JIM LAUDERDALE - endlich wieder in Europa. Der aus North Carolina stammende Singer-Songwriter und mehrfache Grammy-Gewinner hat Country, Americana und Bluegrass verinnerlicht. Der Herr hat fast 30 Studio-Alben inklusive Kollaborationen draußen. Unter anderem waren Songs wie ‘The King Of Broken Hearts` und ‘Lost In The Lonesome Pines’ auf seiner Set-List und gewünschte Songs seiner Freaks aus dem Auditorium kamen - wie selbstverständlich - zu Gehör. Ein Meister seines Fachs.

„Down Hearted Blues“ ist der Titel des gerade erschienenen Albums von EILEN JEWELL. Diese großartige Singer-Songwriterin aus Idaho war eventuell der heimliche Star des Festivals. Mit großartiger Band, in der JERRY MILLER auf der elektrischen Gitarre immer wieder wunderbare Riffs zum Besten gab, war es ein Vergnügen EILENs Stimme zum Blues, Honky-Tonk und Americana zu hören. Ebenso großartig ihr schlichtes Acoustic-Gitarren- und Harmonica-Spiel. Die ganze Bandbreite des Blues stand im Vordergrund ihres Sets - auf ihrer vorherigen Scheibe war es noch der Country. Aber das war sekundär - sie ist höchstwahrscheinlich in jedem musikalischen Brevier zu Hause.
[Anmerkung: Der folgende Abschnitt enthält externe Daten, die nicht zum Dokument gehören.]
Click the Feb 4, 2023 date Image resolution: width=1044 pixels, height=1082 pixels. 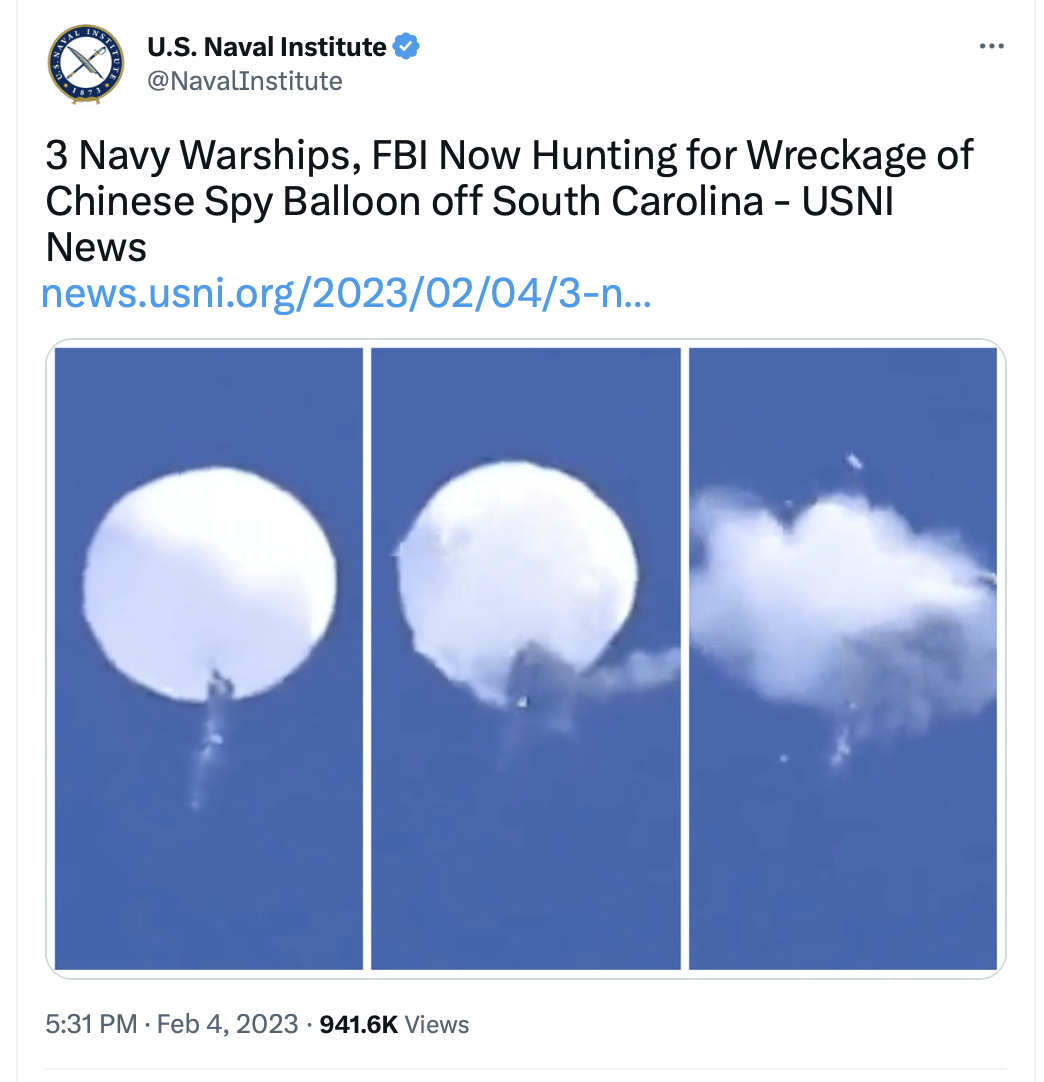227,1024
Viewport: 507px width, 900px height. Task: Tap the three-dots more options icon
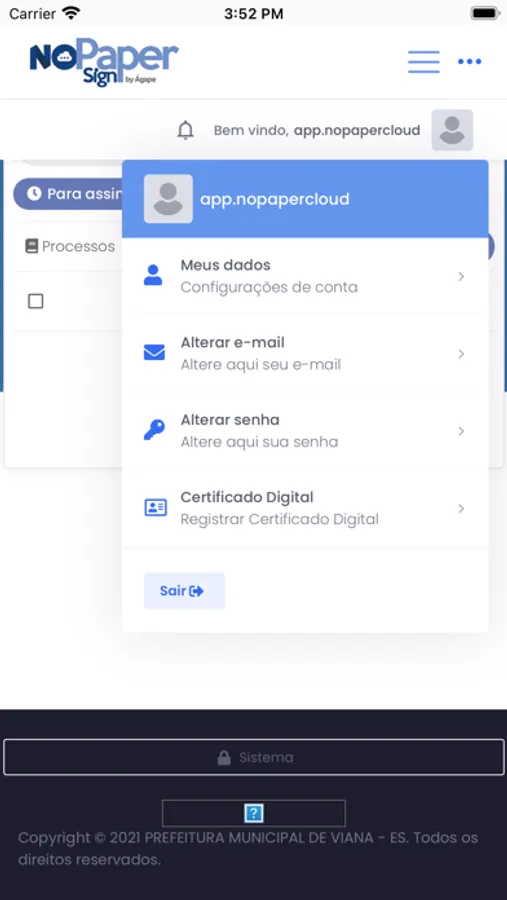tap(469, 62)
Eine phantastische Künstlerin, die am Ende ihres Auftritts noch eine Jam-Session mit kompletter Band inszenierte. Dabei gab JASON BEEK das Drum auf und wechselte zum Washboard und Jerry Miller gab der Acoustic-Gitarre eine Chance. Alles auf Feinste zelebriert.

Los Angeles hatte noch einen weiteren Abgeordneten zum Festival entsandt SAM MORGAN als SAM OUTLAW bekannt. Mittels siebenköpfiger grandioser Band lieferte er sogenannten West-Coast infizierten Country ab, der uns bereits dieses Jahr auf dem Tønder Festival als neuer Los Angeles-Country-Hype dargereicht wurde. Nach unserem Geschmack ein bisschen glatt, tränenreich und teils etwas schmalzig, aber das phänomenale KünstlerInnen-Ensemble hält das Set auf hohem musikalischen Niveau über die gesamte Wellen-Reiter-Distanz und wir surfen zum Festival-Ende in die Nacht hinaus.

Natürlich gehen wir auch 2018 wieder über Land nach Groningen - wie Willie uns eingetrichtert hat: On The Road again. Versprochen!